Le fonti del found footage (detto anche materiale d'archivio) possono essere molteplici: dai cellari di una cineteca, dall'archivio di una casa di produzione cinematografica o di un'emittente televisiva (archivi spesso detti library) a materiali di realizzazione amatoriale, personale, diaristica (anche detti "filmini di famiglia" o home movies). La figura professionale specifica di chi compie ricerche e realizza prodotti audiovisivi con found footage è il ricercatore di repertorio, che coniuga le competenze dell'autore audiovisivo (conoscendo e padroneggiando il linguaggio cinematografico innanzitutto) e dell'archivista, e dotato anche di una particolare conoscenza di temi specifici in chiave storicizzata, così da essere in grado di valutare la pertinenza intrinseca delle riprese che osserva. Il ricercatore conosce gli archivi, le cineteche e i fondi dove poter attingere per determinate ricerche, vi compie le ricerche visionando i materiali conservati e sa gestire le questioni lei-economiche riguardo il diritto d'autore e l'utilizzo dei repertori.

Una fattispecie specifica del found footage è quella dei film d'arte. Si tratta di una pratica di prelievo e recupero, un cinema che parte dai nastri di celluloide impressionata per rimodellarli in una nuova forma. Non va confuso con il documentario o con i materiali di repertorio. Il termine ammicca all'object trouvé della storia dell'arte.[2]

Il found footage ha un significato vicino, ma non assimilabile, a quello del film-collage, del film di montaggio e del film cut-up. Spesso la tecnica del found-footage è stata usata da artisti del cinema underground, dai video artisti e dagli anni novanta anche in ambito commerciale. Il film di recupero nasce nel momento in cui il montaggio si afferma come momento di elaborazione secondario. Le pellicole lasciate all'abbandono vengono recuperate e riutilizzate, favorendo l'elaborazione di una pratica differente del cinema, il found footage.

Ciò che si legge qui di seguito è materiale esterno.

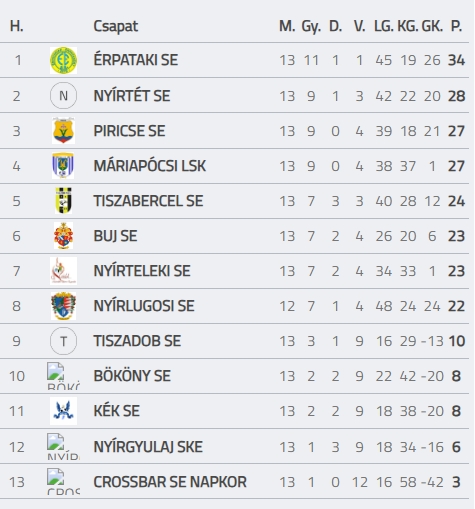Screen dimensions: 475x509
Task: Click the Csapat column header
Action: click(x=116, y=26)

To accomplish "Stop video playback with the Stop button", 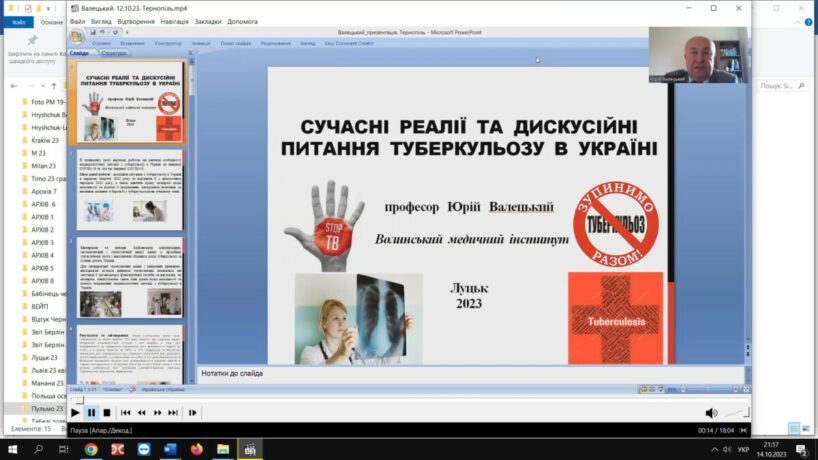I will [107, 412].
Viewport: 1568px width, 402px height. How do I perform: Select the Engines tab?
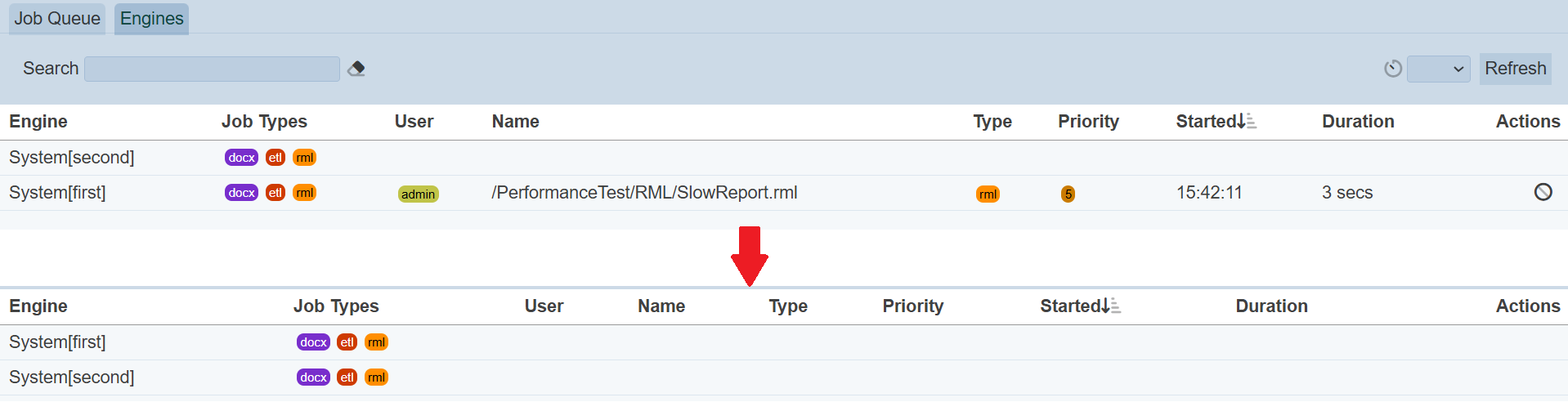click(151, 18)
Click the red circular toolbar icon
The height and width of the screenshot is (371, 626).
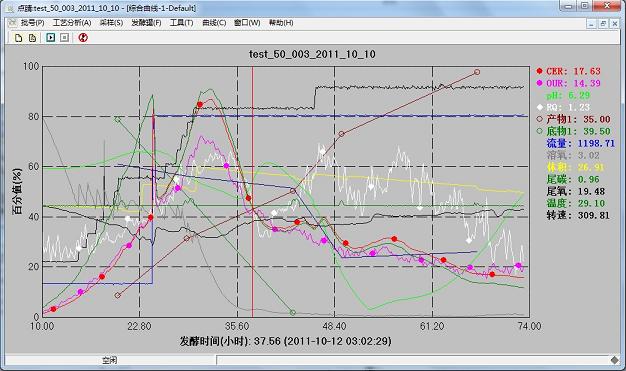tap(83, 38)
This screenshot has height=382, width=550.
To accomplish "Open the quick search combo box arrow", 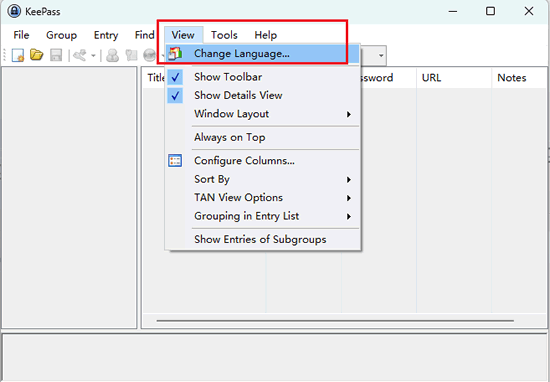I will pyautogui.click(x=381, y=55).
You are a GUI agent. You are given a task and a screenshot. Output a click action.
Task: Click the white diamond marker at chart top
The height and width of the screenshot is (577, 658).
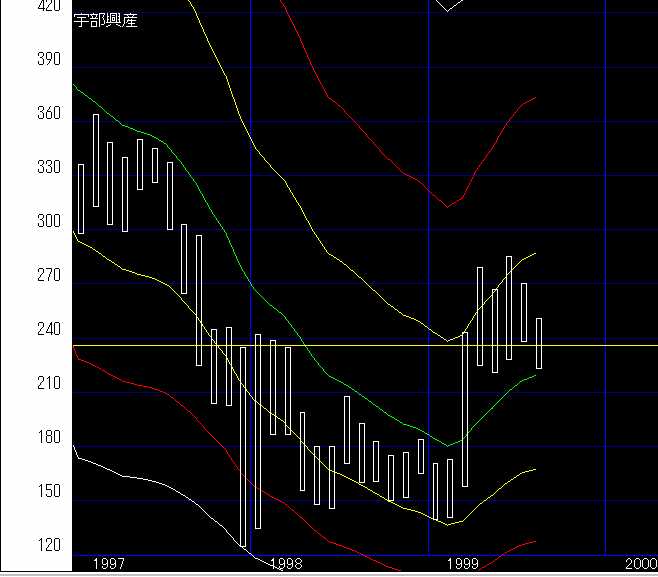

Caratteristiche[modifica | modifica wikitesto]

L'uso di questo espediente nel cinema ha scopo prima di tutto economico: non ci sono riprese e si utilizzano solo documenti preesistenti. Vari segmenti dei film vengono incollati pezzo per pezzo, oppure vengono prelevate delle parti d'insieme che poi sono ridistribuite secondo un ordine diverso. Il collage è ciò che fa nascere il senso. Il collegamento può essere logico, analogico o a carattere assurdo. La nozione inglese di found footage evoca l'idea di oggetto trovato e convoca anche la nozione di ready-made cara a Duchamp. In effetti, il found footage, è pellicola trovata (spesso per caso), ma è soprattutto della pellicola selezionata e ridistribuita. Lo spostamento (deplacement) dell'intenzione, che va dal prelevamento, a una forma di appropriazione che si può chiamare “rabattement”.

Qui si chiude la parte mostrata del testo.